— INFORMATION —
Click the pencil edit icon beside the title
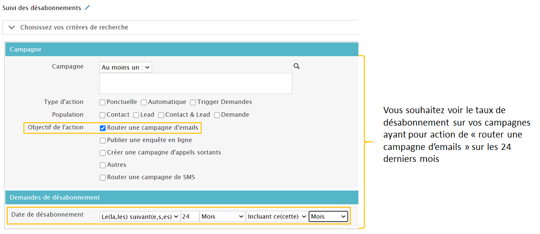click(x=86, y=8)
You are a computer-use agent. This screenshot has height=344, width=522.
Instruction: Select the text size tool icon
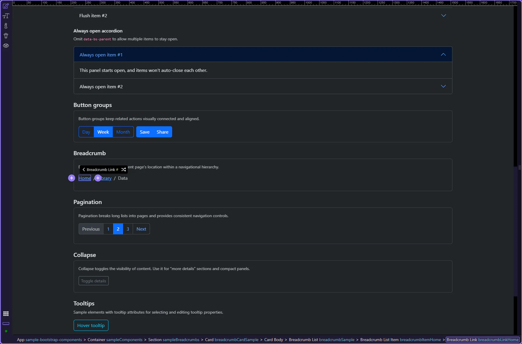click(6, 16)
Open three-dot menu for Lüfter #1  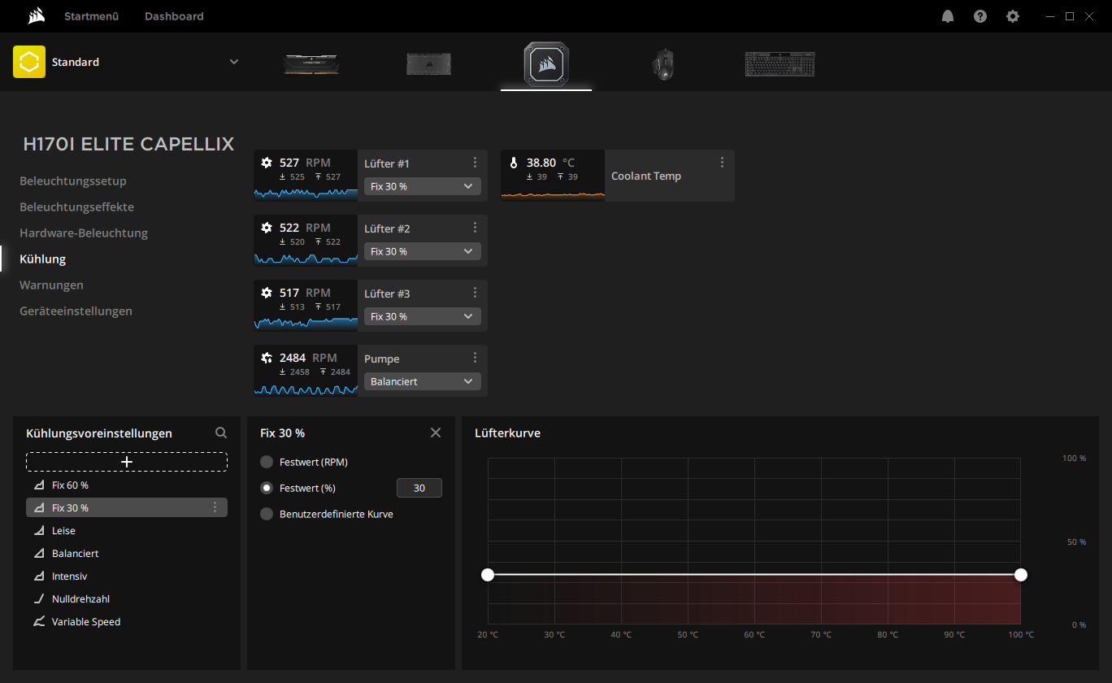tap(476, 163)
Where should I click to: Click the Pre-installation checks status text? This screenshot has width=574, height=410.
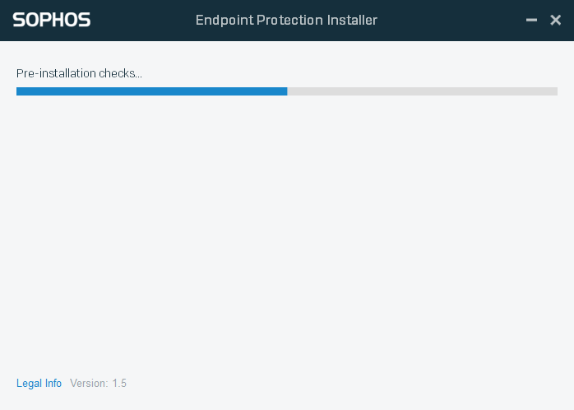tap(79, 73)
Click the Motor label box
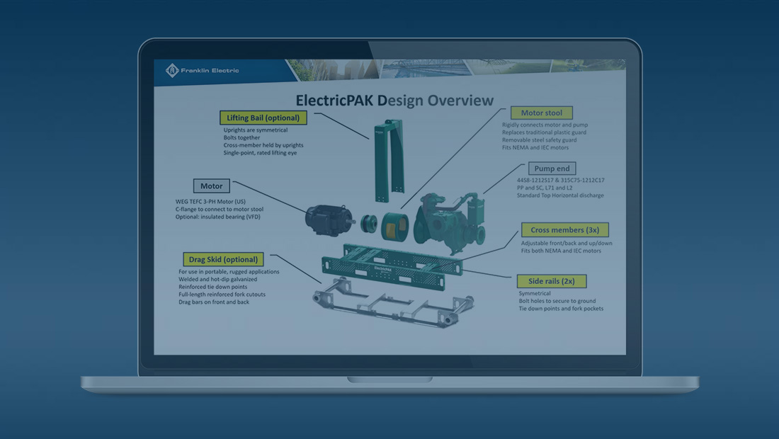The height and width of the screenshot is (439, 779). tap(211, 186)
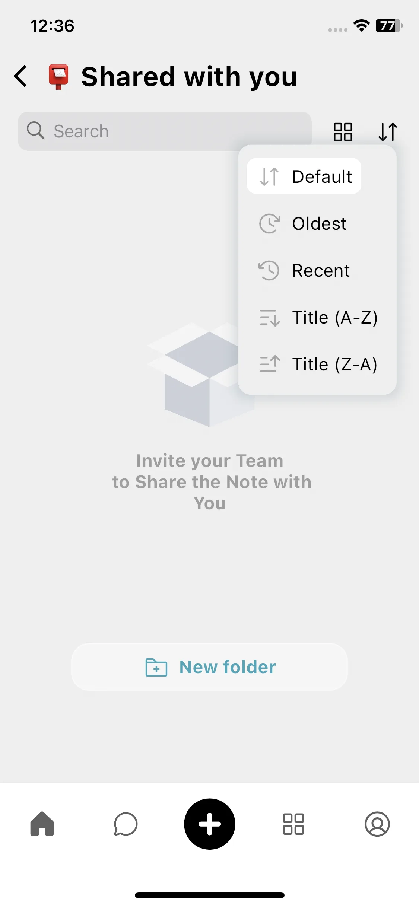Click the Recent history clock icon

pyautogui.click(x=269, y=270)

— WHAT TO WORK ON —
Could you repeat, exactly and with nothing else, the lines from the one containing "Where should I" through the last line of the records above, leaving out the pictures?

— RESULT OF THE TASK —
Where should I click to: Click the Pre-installation checks status text? This screenshot has width=574, height=410.
tap(79, 73)
Click the Motor label box
The height and width of the screenshot is (439, 779). tap(211, 186)
Click the Recent history clock icon

pyautogui.click(x=269, y=270)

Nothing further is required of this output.